The spread of misinformation on the internet is no longer limited to texts on websites. Now you can’t even trust the audio and video clips out there. The proliferation of deepfake technology has enabled people to alter audio and video footage using advanced AI in just a few clicks.
Just think about it; using this, you can make people appear to say or do something they did not. It is the most powerful weapon if you will.
What is Deepfake?
In simple language — Deepfake is the 21st century’s version of photoshopping or misinformation on steroids.
You must have seen videos where Barack Obama calls Donald Trump a “complete dipshit”, or Mark Zuckerberg boasting about having “total control of billions of people’s stolen data.” At first, we all thought that was real, but they turned out to be fake. That is what a deepfake does; it makes you believe things that are not real by altering information. Using this, you can literally put words into people’s mouths.
Not just that, you can even create fictional people from scratch using deepfake.
Maisy Kinsley and Katie Jones are examples of how you can create convincingly fictional characters using deepfake technologies. The former is a non-existent Bloomberg journalist, while the latter is a made-up Center for Strategic and International Studies employee.

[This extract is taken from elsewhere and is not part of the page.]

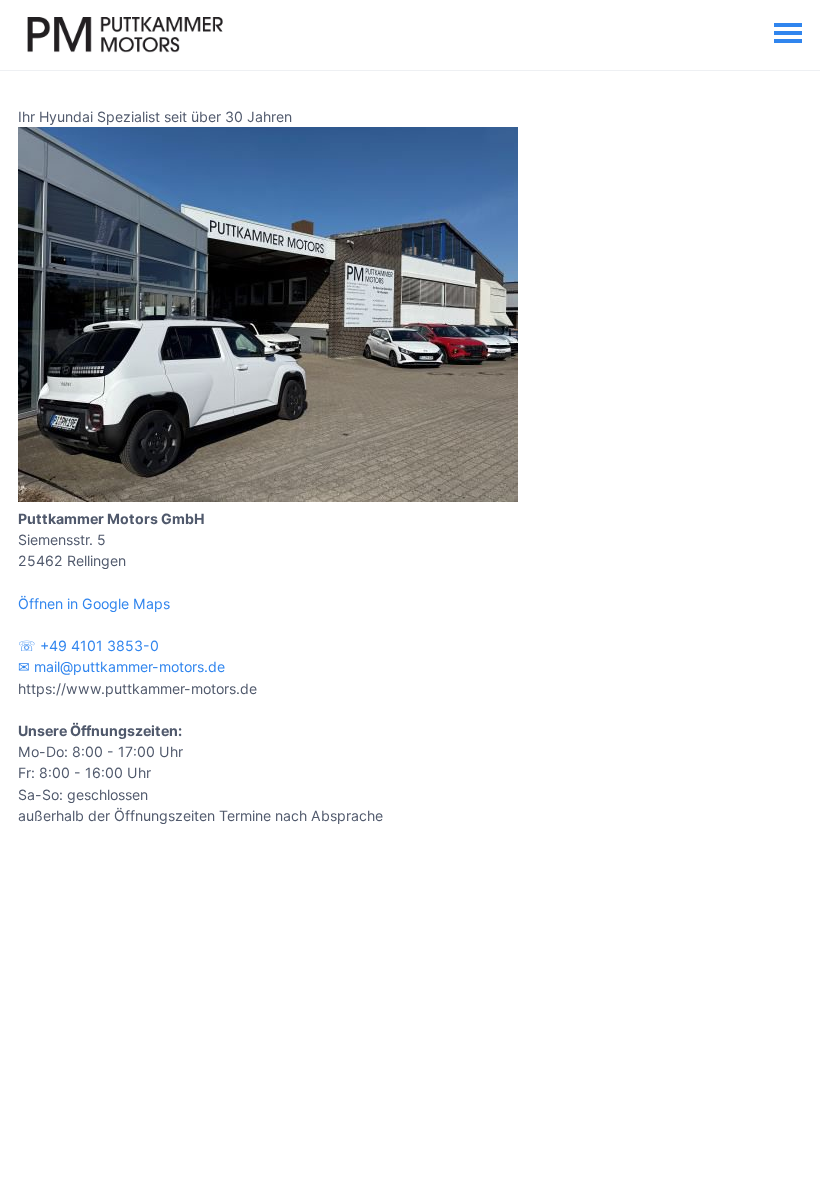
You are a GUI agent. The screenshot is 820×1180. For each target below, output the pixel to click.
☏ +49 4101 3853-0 (88, 645)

Sounds crazy? It gets crazier…
You can even deepfake voices and create voice skins and voice clones. Voice skins allow you to convert the sound received by a mic to that of another person. At the same time, voice cloning uses bits of a recorded text and applies artificial intelligence to dissect the speech patterns from the sample.

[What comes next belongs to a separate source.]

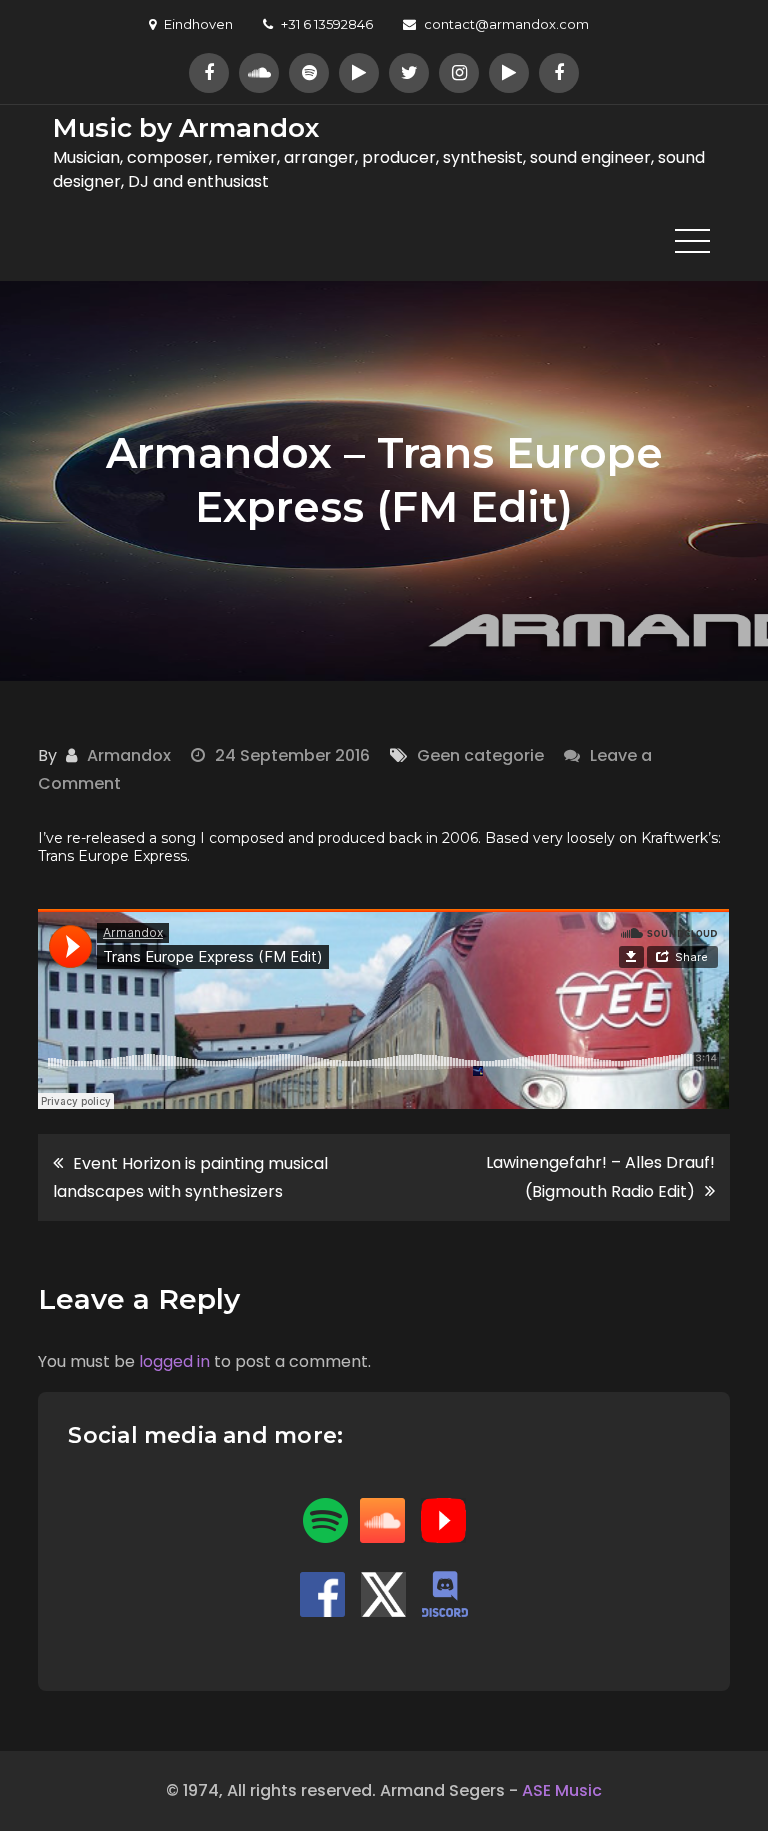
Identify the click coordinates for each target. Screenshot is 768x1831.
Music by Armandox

The chief of a UK subsidiary of a German energy firm paid nearly £200,000 into a Hungarian bank account after being phoned by a fraudster who mimicked the German CEO’s voice.
Isn’t this a technology that has existed since the 1990s? Why has it become ‘the problem’ now?
Yes, deepfakes have been used in movies and conferences for a while now. But access has made this a bigger concern today. The technology that was once only affordable to a niche audience has become a software that anybody can use.
What Is the Deepfake Challenge?
The increasing usage of this technology to make people say things they would never have has a very insidious impact.
It can lead to a zero-trust society where people can no longer distinguish the truth from falsity, which can further translate into fake events influencing stock prices, voters and inciting religious tensions. Deepfake also poses a security threat with the ability to deceive systems that rely on facial and voice recognition.
Realizing how daunting the effects of such a technology could be, Facebook came up with a challenge to solve this — The Deepfake Challenge.
Why the deepfake challenge? Not that we didn’t have a technology helping us spot fake videos before, but the problem was that they worked only on videos modified using celebrity images. The reason was the massive availability of footage to train algorithms. Blockchains are also used to trace back the records of videos, pictures, and audio.
However, this open challenge aims to create a technology that everyone can use to spot AI-manipulated videos. It should be as easy to spot a fake video as creating one.
Coming back, Facebook hired 3500 actors to record 1,00,000 videos, of which some clips were altered using other actors’ faces. The data set was intentionally made to be more inclusive than other available data sets because an AI is only as good as the data it’s fed.
Researchers were then given access to this data set to train their algorithms. Impressively on this data set, they achieved an accuracy rate as high as 82.56%. But when the same was tested against a dataset of unseen footages, they performed poorly with an average accuracy rate of 65.18%.
What’s Next?
Over 35000 detection algorithms were submitted for the challenge, out of which the top-performing ones will be released as open-source codes to help researchers build on. With the insights from this challenge, Facebook is also developing its deepfake detection technology.
But for now, Deepfake is still an ‘unsolved problem.’
However, the good part is we are getting there. This challenge has made us realise that there is a possibility to solve a problem like deepfake, and the participation has indicated the interest in solving it. So it’s only a matter of time before we will get better at detecting deepfakes.
At the same time, knowing that technology as novel as AI could foster a trustless society screams the need for regulations.